Den einzigen Erziehungsstil, den auch Artur bei seinem Sohn Paris immer konsequent durchgezogen hat, war Liebe. Wie für alle Kinder war für Paris die Trennung der Eltern eine Herausforderung. Jetzt ist Paris 16 Jahre alt, lernt brav, achtet auf sich und hat selbst die Liebe zum Sport entdeckt. Er hat sich zu einem erwachsenen und verantwortungsbewussten jungen Mann entwickelt und seine eigenen Grenzen gefunden.

Wir folgen keinem festgefahrenen Erziehungsstil.

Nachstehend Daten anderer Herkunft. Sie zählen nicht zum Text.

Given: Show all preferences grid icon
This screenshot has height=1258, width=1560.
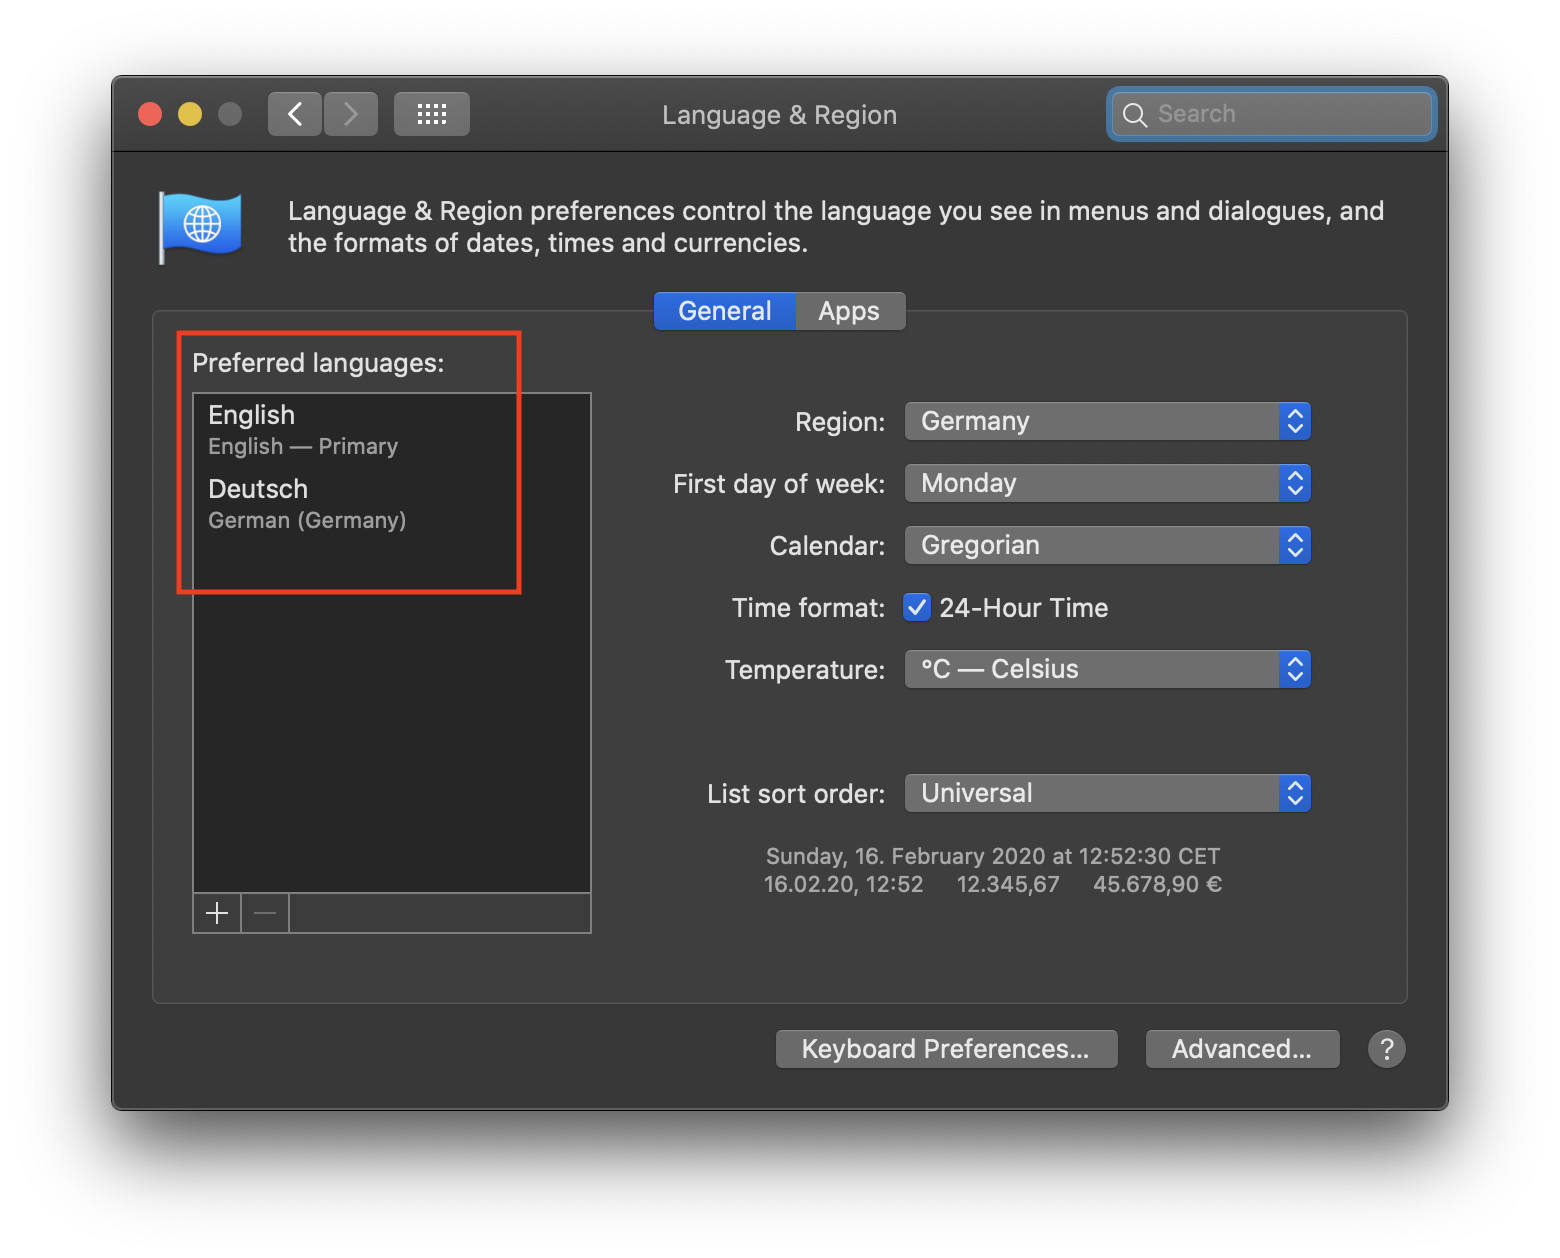Looking at the screenshot, I should 432,114.
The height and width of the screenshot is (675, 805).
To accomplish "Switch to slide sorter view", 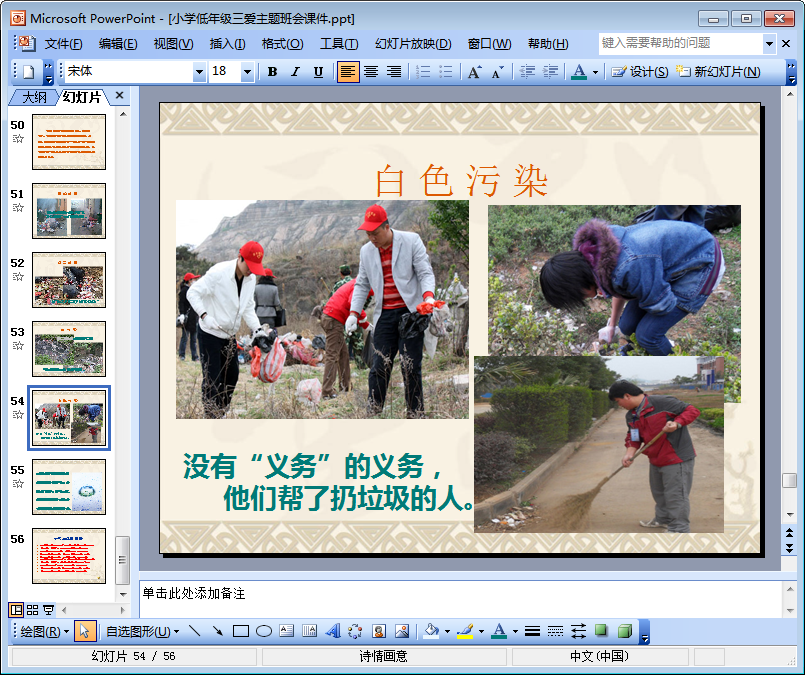I will [x=32, y=610].
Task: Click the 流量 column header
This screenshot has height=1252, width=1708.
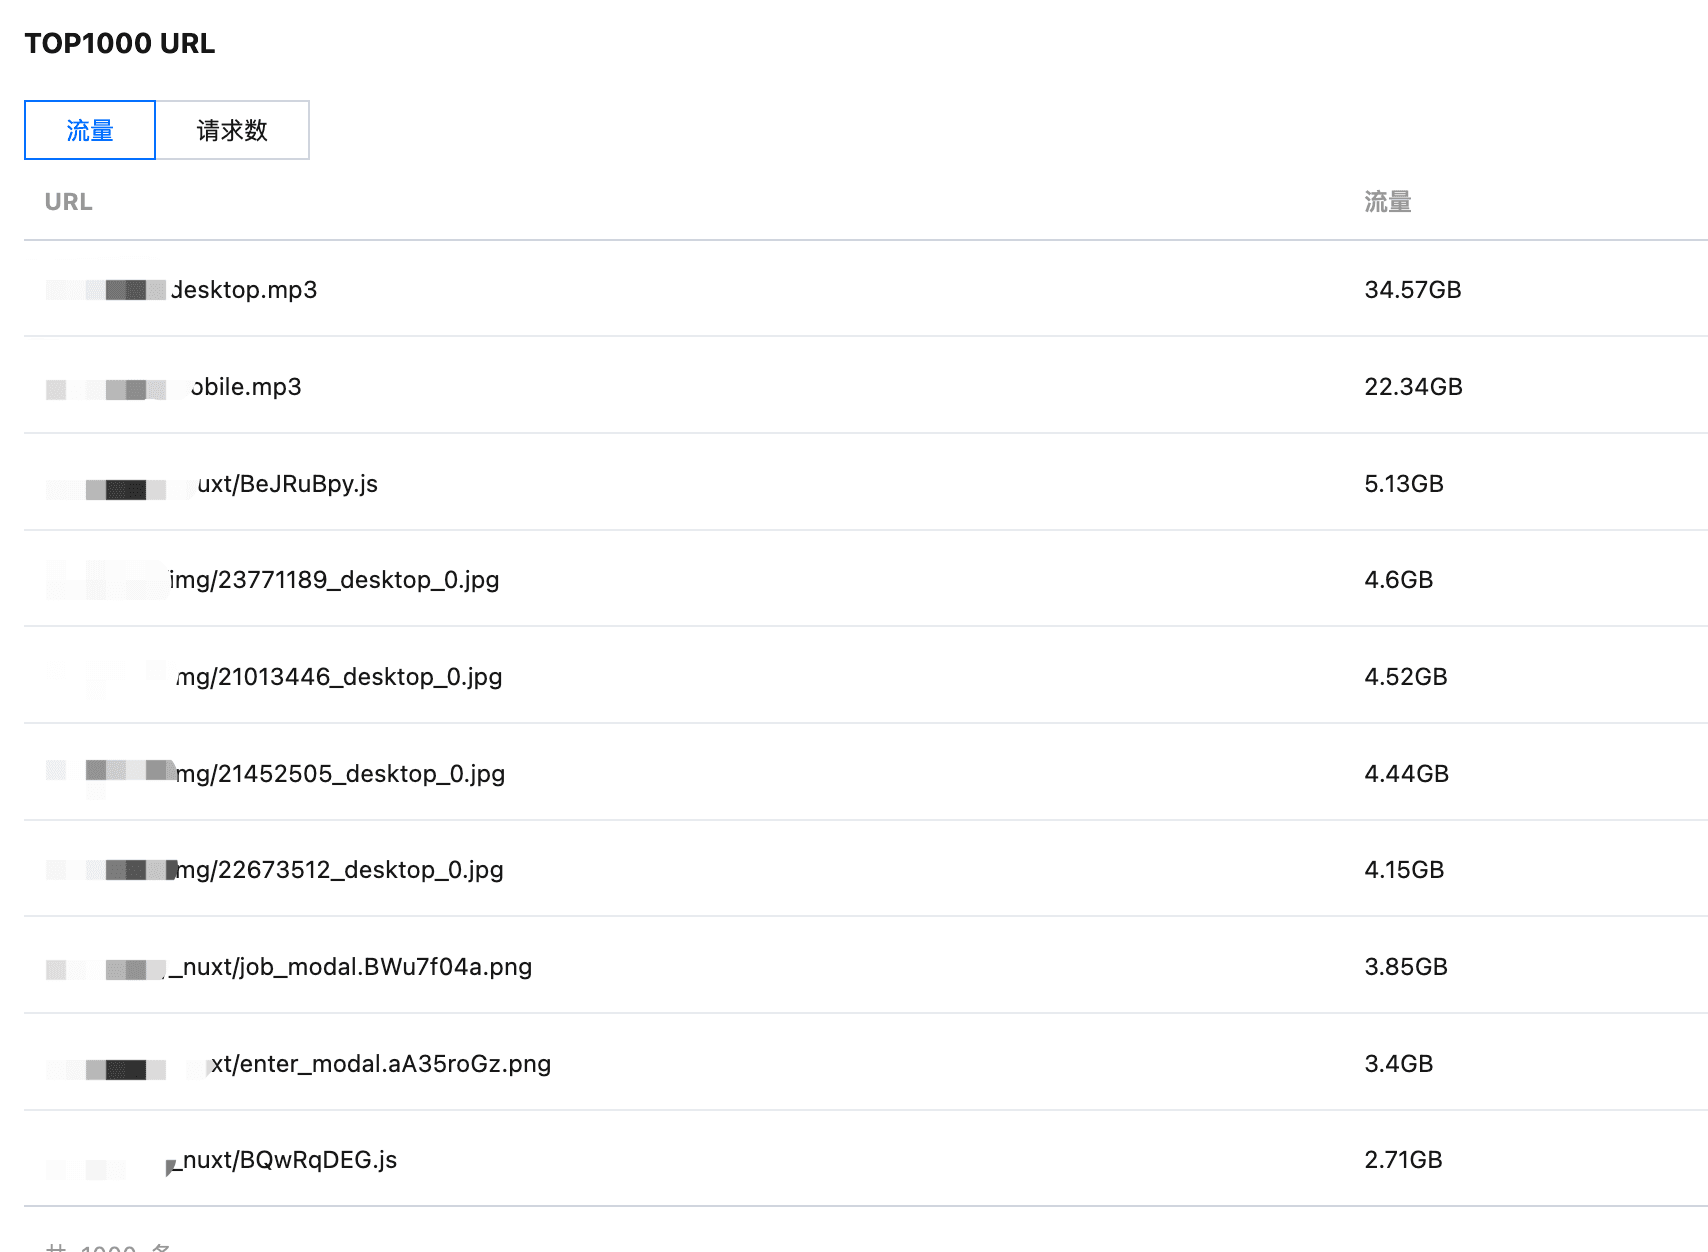Action: coord(1387,202)
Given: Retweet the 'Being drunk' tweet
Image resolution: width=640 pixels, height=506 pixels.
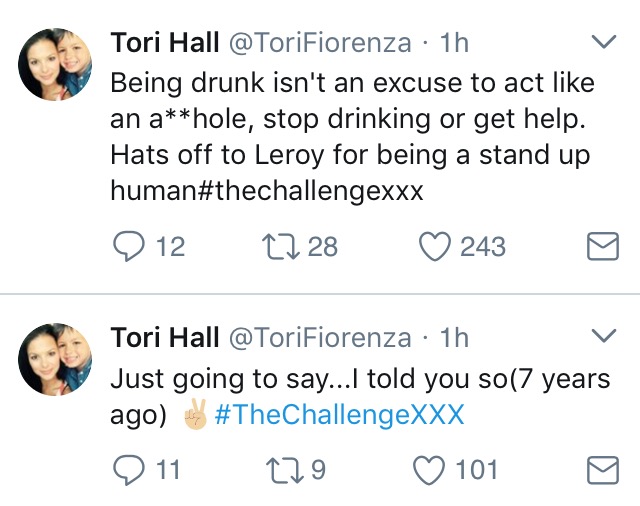Looking at the screenshot, I should click(x=280, y=246).
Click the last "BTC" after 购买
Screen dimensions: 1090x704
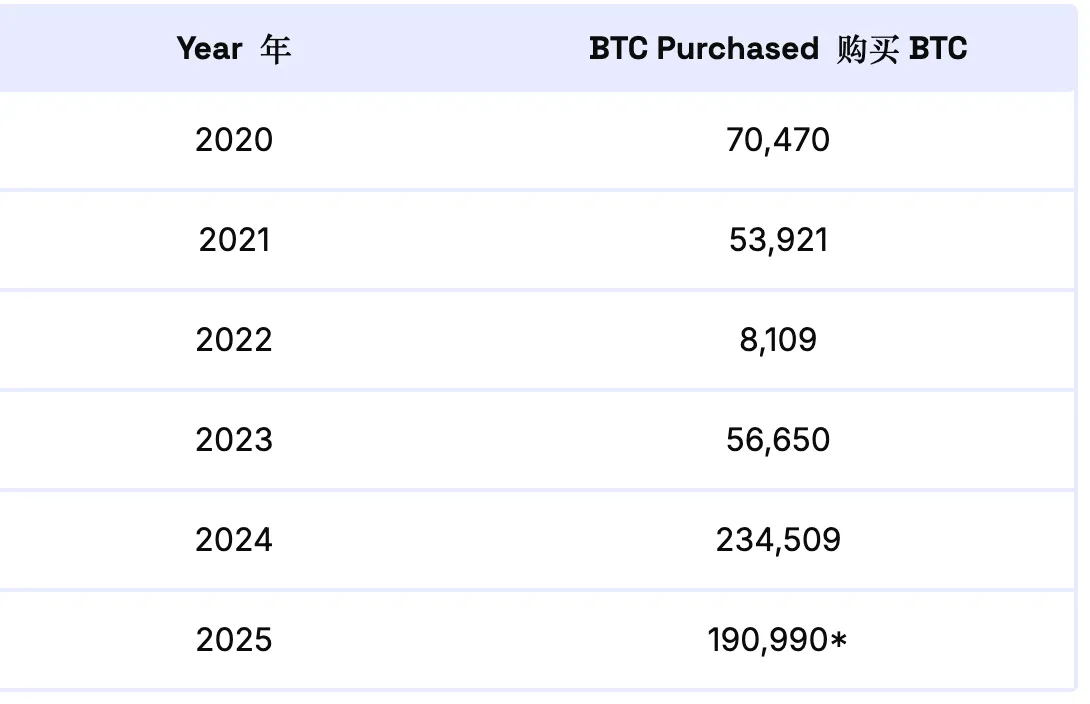[938, 48]
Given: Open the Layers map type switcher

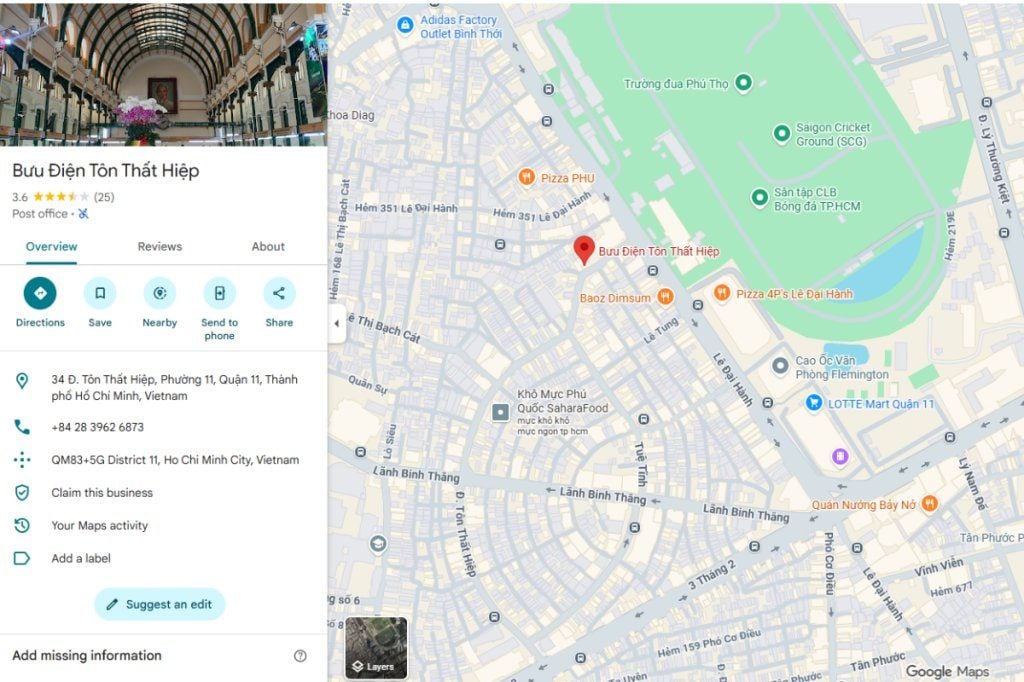Looking at the screenshot, I should tap(376, 648).
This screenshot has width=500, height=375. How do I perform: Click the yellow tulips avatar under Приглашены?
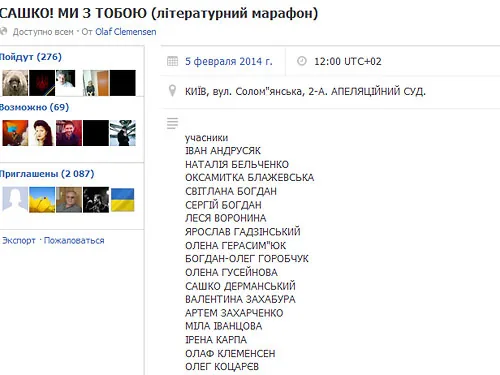coord(42,200)
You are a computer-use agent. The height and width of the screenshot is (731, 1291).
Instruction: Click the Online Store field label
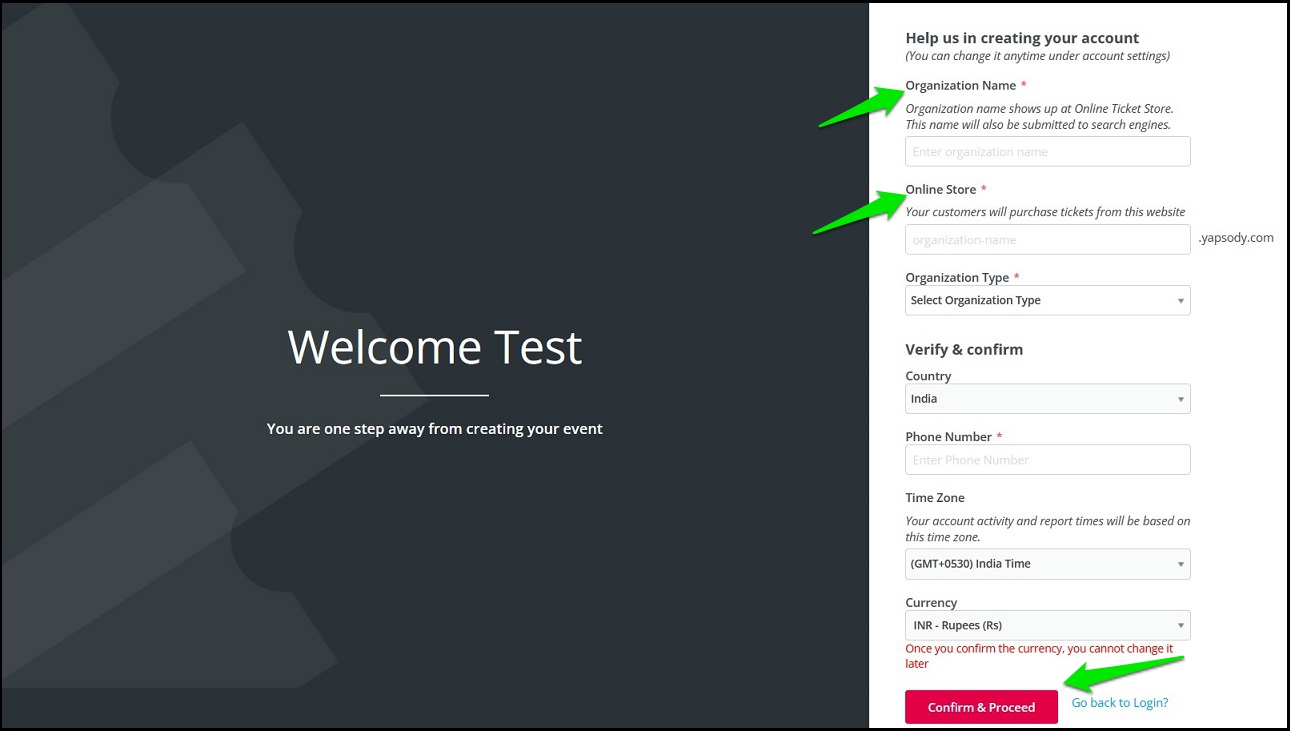938,190
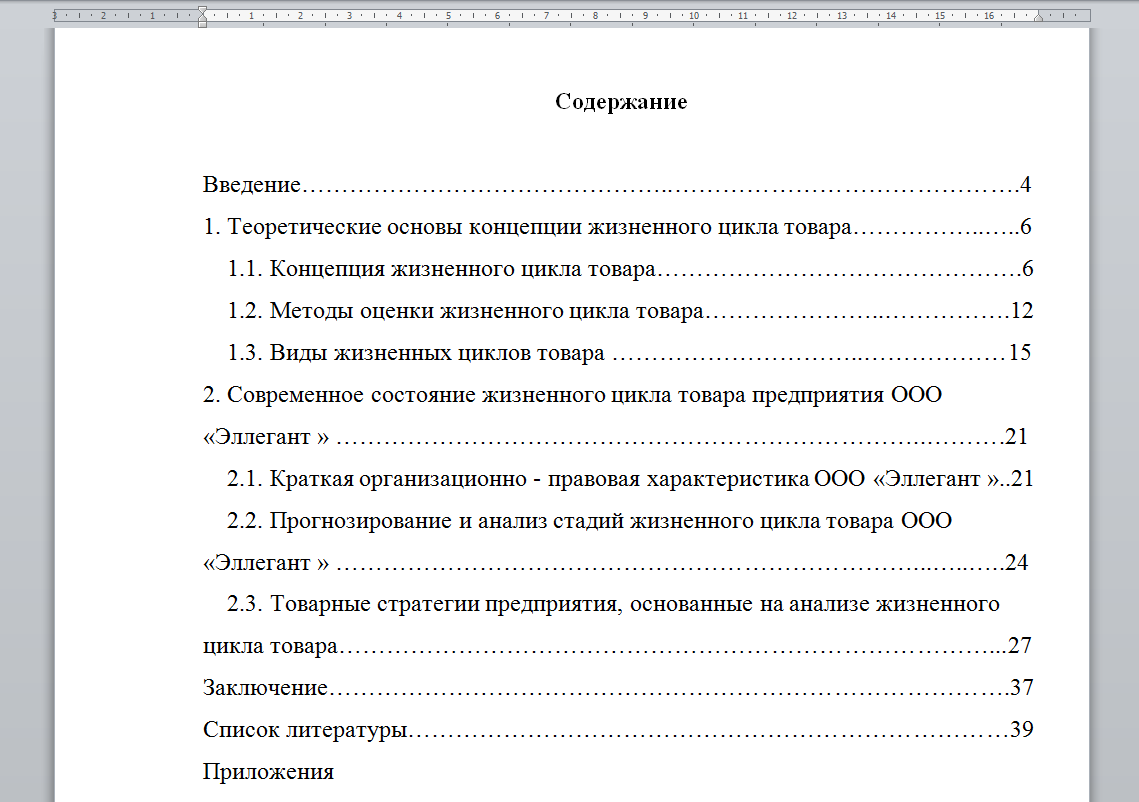Place cursor in the Содержание heading
The image size is (1139, 802).
pyautogui.click(x=620, y=101)
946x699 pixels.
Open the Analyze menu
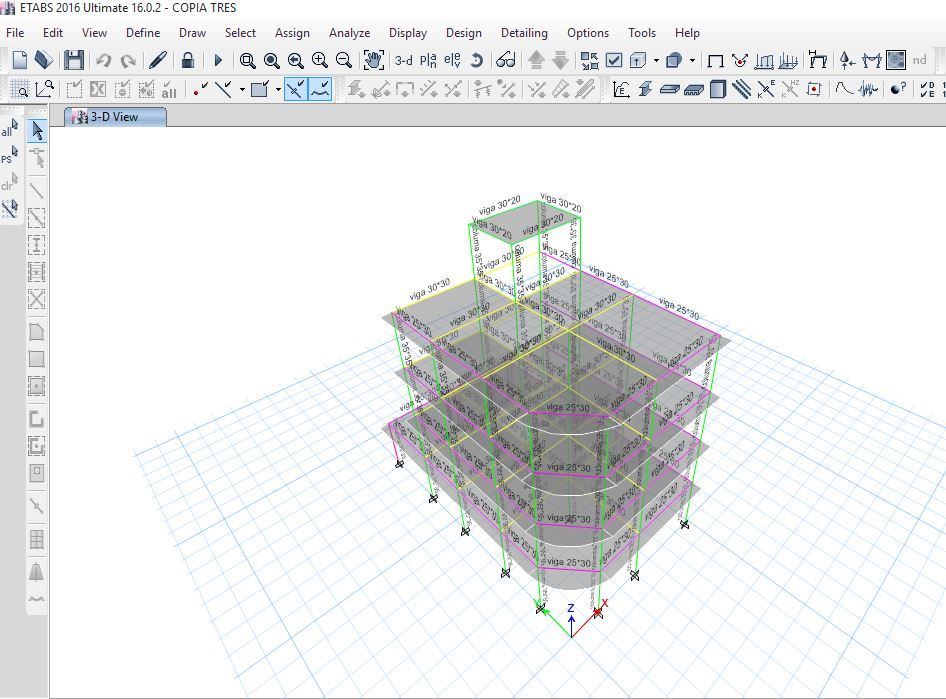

Unsere Kinder sollen ihre Grenzen selbst herausfinden und sich ohne viel Einschränkung von außen entwickeln können. 

– Kristina –

Die Bindung stärken

Rituale wie die gemeinsamen Filmabende jeden Freitag oder auch das Familienfrühstück am Sonntag ist der Familie heilig. Weiters haben die zwei Kinder von Kristina und Artur noch keine eigenen Betten, im elterlichen Schlafzimmer liegen vier große Matratzen am Boden, dort schlafen alle vier gemeinsam. Es ist genug Raum, dass jeder seinen Platz hat, doch wenn gekuschelt werden will, wird gekuschelt. Gerade weil beide Eltern untertags so gut wie nicht zuhause sind, ist das gemeinsame Aufwachen so wichtig, um die Bindung zu stärken und die gemeinsame Zeit so intensiv und qualitativ wie möglich zu gestalten.